Excerpt to read ::
*-*-*
I was attempting to reply to the other sole comment listing the protected classes and a link which I already know about...

 

Yes, I know all about 55+ (which can also be 60,65+ etc.

That was a carved out exception as part of the FHAA (the amendments of the original 1960's law signed into effect by Bill Clinton I think in 1991).

Familial Status protection status was also added at that time. Mostly (but NOT exclusively) to project families with children and pregnant women. This amendment also made it illegal for a landlord to discriminate against say a college student or young adult solely because of their age who satisfies all of the other requirements the landlord has.

 

So... If being too YOUNG is protected so should bring too OLD. 

 

I was hoping for confirmation of this from the community as well a possibly the moderators or AARP legal staff. (I cannot find his to contact them anywhere on this site).
*-*-*
Data below ::
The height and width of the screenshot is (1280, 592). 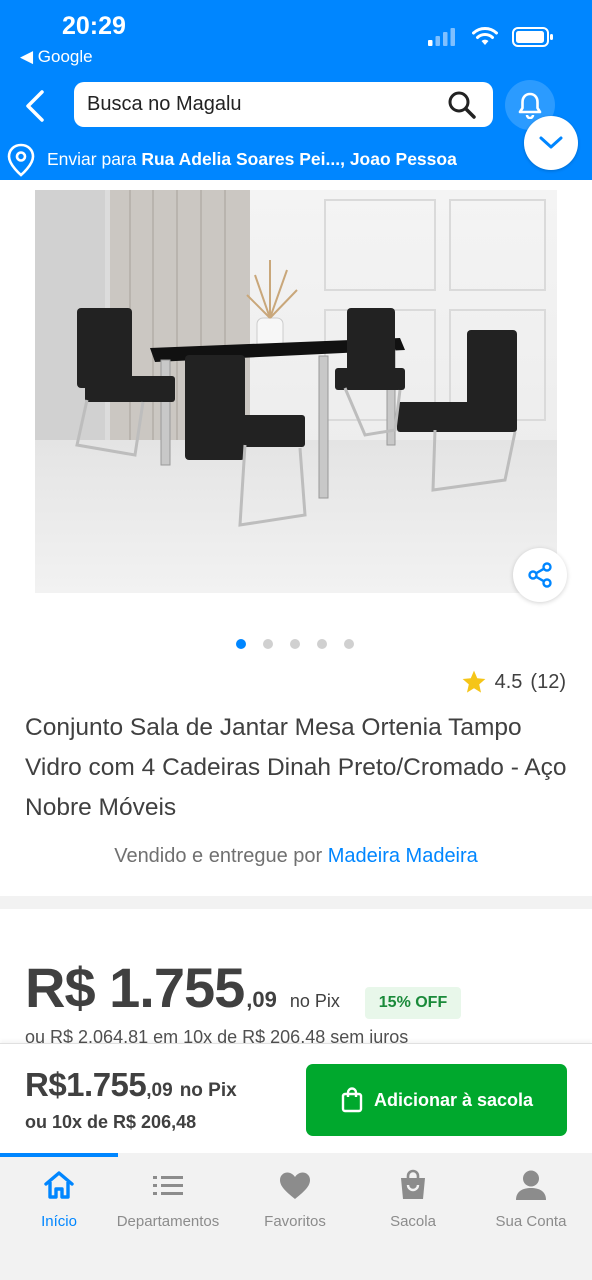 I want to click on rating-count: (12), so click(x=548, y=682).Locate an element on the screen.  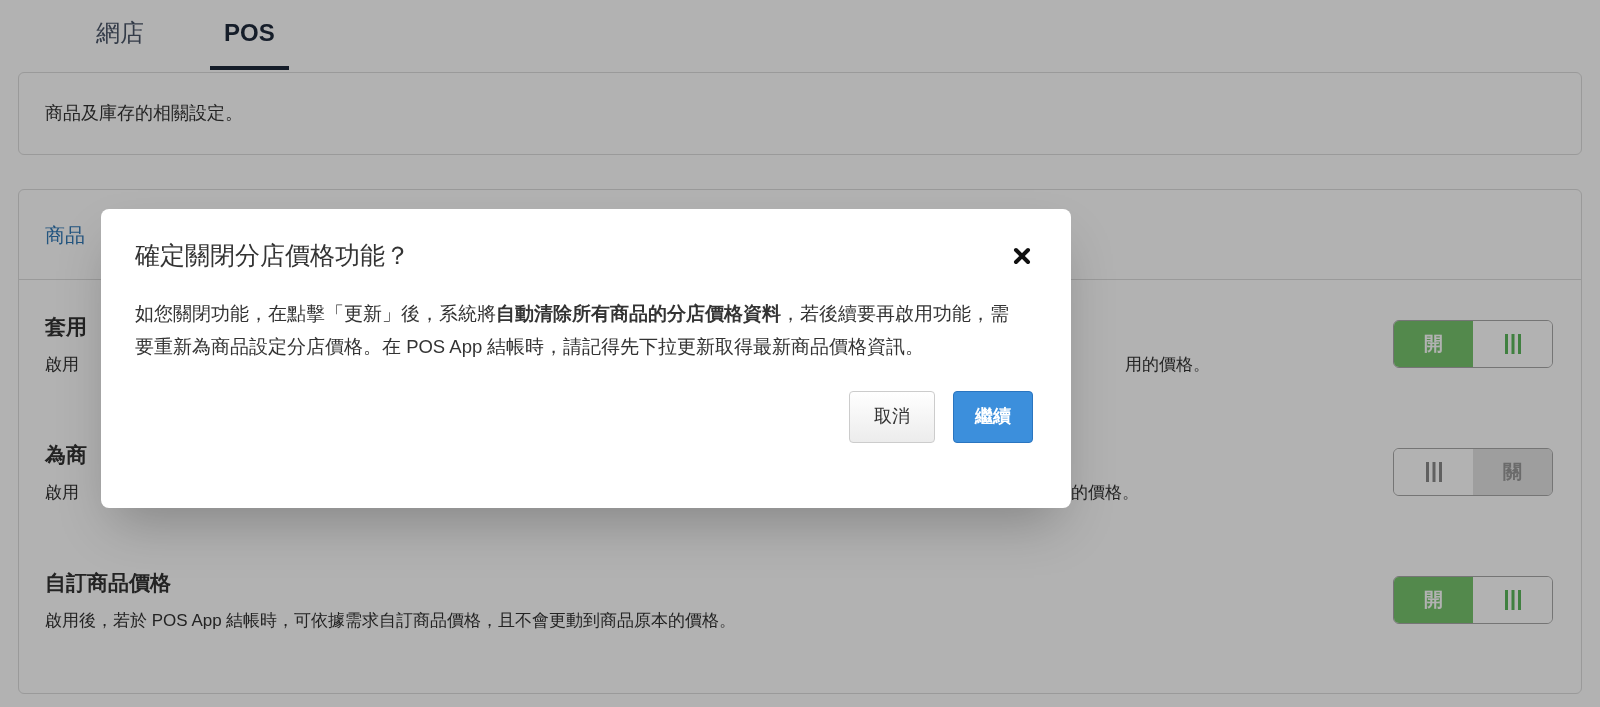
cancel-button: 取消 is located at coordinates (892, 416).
*-*-*
Task instructions ::
1 – Does each statement below agree with the housing comment? Answer yes or no for each, quoting the words that decide it.
(a) The writer says the 55+ exception was carved out as part of the FHAA.
(b) The writer says familial status protection was added exclusively for families with children and pregnant women.
(c) The writer says the amendment made it illegal for a landlord to discriminate against a college student solely because of age.
2 – Can you restate the paragraph of the housing comment that begins "Familial Status protection status" more briefly, keeping its main facts?
3 – Write what comes next in the housing comment, picking up after its final sentence.

Per-task answers ::
1 –
(a) Yes: "That was a carved out exception as part of the FHAA"
(b) No: "Mostly (but NOT exclusively)"
(c) Yes: "This amendment also made it illegal for a landlord to discriminate against say a college student or young adult solely because of their age"

2 – Familial status protection was added at the same time, mainly but not only covering families with children and pregnant women. The amendment also made it illegal for a landlord to discriminate against a college student or young adult who meets all the landlord's other requirements solely because of age.

3 –
 

Honestly if AARP isn't going to support or help members who are facing age related issues it's not an organization worth belonging to.

 

Yes, I'm frustrated as I'm pretty sure anyone else who found themselves in a similar situation.


Well I would suggest contacting a lawyer for an opinion as to whether you have a case. Legal aid possibly?  Otherwise sorry for your obvious frustration. 

 

Are there any any other non school related people living there?  Have you tried asking anyone living there?  A lot of work but maybe worth while.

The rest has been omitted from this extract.